Excerpted text:
>>>>

Comment author: Wei_Dai 25 June 2016 06:13:33AM 12 points [-]

In b-money I had envisioned that a common type of contract would be one where all the participants, including a third-party arbitrator, deposit funds into an escrow account at the start, which can only be released at the end of the contract with the unanimous agreement of all the contracting parties. So the arbitrator would make judgments on performance and damages, and be incentivized to be fair in order to protect their reputation and not lose their own deposit, and the other parties would be incentivized to accept the arbitrator's judgments since that's the only way (short of direct account adjustment by everyone, aka forking) to get their escrow funds out.

Not exactly the kind of "the code is the contract" smart contracts that some people are so excited about, and I have to say I don't quite understand the excitement. Without an AI that can live on the blockchain and replace human judgments, smart contracts are restricted to applications where such judgement are not required, and there doesn't seem to be many of these. Even when contracting for the production and delivery of digital goods, we still need human-like judgments when disputes arise regarding whether the goods delivered are the ones contracted for (except in rare cases where we can mathematically define what we want, like the prime factors of some integer).

<<<<

Records taken from a data source:
>>>>

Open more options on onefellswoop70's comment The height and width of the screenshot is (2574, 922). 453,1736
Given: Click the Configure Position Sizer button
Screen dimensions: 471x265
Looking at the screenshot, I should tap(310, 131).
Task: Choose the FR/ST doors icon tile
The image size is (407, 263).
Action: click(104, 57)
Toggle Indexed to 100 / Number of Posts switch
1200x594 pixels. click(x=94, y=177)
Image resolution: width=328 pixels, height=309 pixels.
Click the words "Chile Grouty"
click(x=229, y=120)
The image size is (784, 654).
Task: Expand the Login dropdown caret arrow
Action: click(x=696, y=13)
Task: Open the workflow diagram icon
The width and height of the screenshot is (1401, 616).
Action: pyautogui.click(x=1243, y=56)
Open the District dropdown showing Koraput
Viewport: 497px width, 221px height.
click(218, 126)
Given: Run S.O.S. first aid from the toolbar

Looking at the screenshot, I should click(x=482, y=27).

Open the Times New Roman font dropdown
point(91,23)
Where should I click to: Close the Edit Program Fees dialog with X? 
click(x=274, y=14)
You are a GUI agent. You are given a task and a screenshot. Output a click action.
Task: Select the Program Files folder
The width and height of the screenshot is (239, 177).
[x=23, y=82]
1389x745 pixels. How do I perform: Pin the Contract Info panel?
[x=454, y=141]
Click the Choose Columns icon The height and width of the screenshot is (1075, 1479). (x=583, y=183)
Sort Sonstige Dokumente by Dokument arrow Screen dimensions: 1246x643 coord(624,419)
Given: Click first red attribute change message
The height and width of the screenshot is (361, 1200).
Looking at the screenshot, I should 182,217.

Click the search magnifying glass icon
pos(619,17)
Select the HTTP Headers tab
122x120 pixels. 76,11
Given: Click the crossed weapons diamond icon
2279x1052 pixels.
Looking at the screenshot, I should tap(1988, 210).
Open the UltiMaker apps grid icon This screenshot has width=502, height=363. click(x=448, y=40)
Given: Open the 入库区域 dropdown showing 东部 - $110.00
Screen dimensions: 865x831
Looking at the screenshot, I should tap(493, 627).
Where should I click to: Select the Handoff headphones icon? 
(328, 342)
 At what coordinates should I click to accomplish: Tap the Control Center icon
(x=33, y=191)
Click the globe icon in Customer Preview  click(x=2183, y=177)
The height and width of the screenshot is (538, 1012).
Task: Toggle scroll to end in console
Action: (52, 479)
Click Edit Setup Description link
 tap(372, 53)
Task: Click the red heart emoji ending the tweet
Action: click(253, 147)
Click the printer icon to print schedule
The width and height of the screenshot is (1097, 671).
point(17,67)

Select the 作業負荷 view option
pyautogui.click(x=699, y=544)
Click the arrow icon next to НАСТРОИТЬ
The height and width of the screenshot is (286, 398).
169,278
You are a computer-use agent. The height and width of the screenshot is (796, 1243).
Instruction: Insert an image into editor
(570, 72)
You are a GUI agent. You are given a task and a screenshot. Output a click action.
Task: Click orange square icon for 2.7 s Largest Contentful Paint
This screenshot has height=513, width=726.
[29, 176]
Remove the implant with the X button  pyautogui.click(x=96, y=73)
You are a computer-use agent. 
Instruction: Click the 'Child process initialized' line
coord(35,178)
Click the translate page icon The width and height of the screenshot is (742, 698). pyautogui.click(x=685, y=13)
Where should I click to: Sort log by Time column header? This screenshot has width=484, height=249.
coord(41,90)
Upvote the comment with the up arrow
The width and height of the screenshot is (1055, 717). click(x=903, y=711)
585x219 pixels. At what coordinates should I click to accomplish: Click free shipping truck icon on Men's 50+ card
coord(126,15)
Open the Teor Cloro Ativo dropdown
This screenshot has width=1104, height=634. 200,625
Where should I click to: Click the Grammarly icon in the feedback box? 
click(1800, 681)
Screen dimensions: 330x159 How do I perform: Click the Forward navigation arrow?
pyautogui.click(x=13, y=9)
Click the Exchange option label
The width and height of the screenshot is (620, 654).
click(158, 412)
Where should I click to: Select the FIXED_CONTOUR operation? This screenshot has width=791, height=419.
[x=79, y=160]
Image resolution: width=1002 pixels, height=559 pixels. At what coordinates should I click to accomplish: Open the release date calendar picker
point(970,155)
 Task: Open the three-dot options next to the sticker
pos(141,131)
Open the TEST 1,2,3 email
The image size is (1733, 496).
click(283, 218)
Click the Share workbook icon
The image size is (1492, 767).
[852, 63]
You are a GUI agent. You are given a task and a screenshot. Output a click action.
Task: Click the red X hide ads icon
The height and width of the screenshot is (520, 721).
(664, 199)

<<<<

Requirement 1:
Print the part of the comment on b-money from "Not exactly the" up to and including "of some integer).".
Requirement 2:
According to the comment on b-money, under what condition can funds in the escrow account be released?
Requirement 3:
List every incentive the comment on b-money gives for the arbitrator or the other parties to behave as the escrow arrangement intends.
The listing has no connection to the comment on b-money.

Task response 1:
Not exactly the kind of "the code is the contract" smart contracts that some people are so excited about, and I have to say I don't quite understand the excitement. Without an AI that can live on the blockchain and replace human judgments, smart contracts are restricted to applications where such judgement are not required, and there doesn't seem to be many of these. Even when contracting for the production and delivery of digital goods, we still need human-like judgments when disputes arise regarding whether the goods delivered are the ones contracted for (except in rare cases where we can mathematically define what we want, like the prime factors of some integer).

Task response 2:
Only at the end of the contract, with the unanimous agreement of all the contracting parties.

Task response 3:
- The arbitrator protects their reputation.
- The arbitrator avoids losing their own deposit.
- The other parties can get their escrow funds out only by accepting the arbitrator's judgments, short of forking.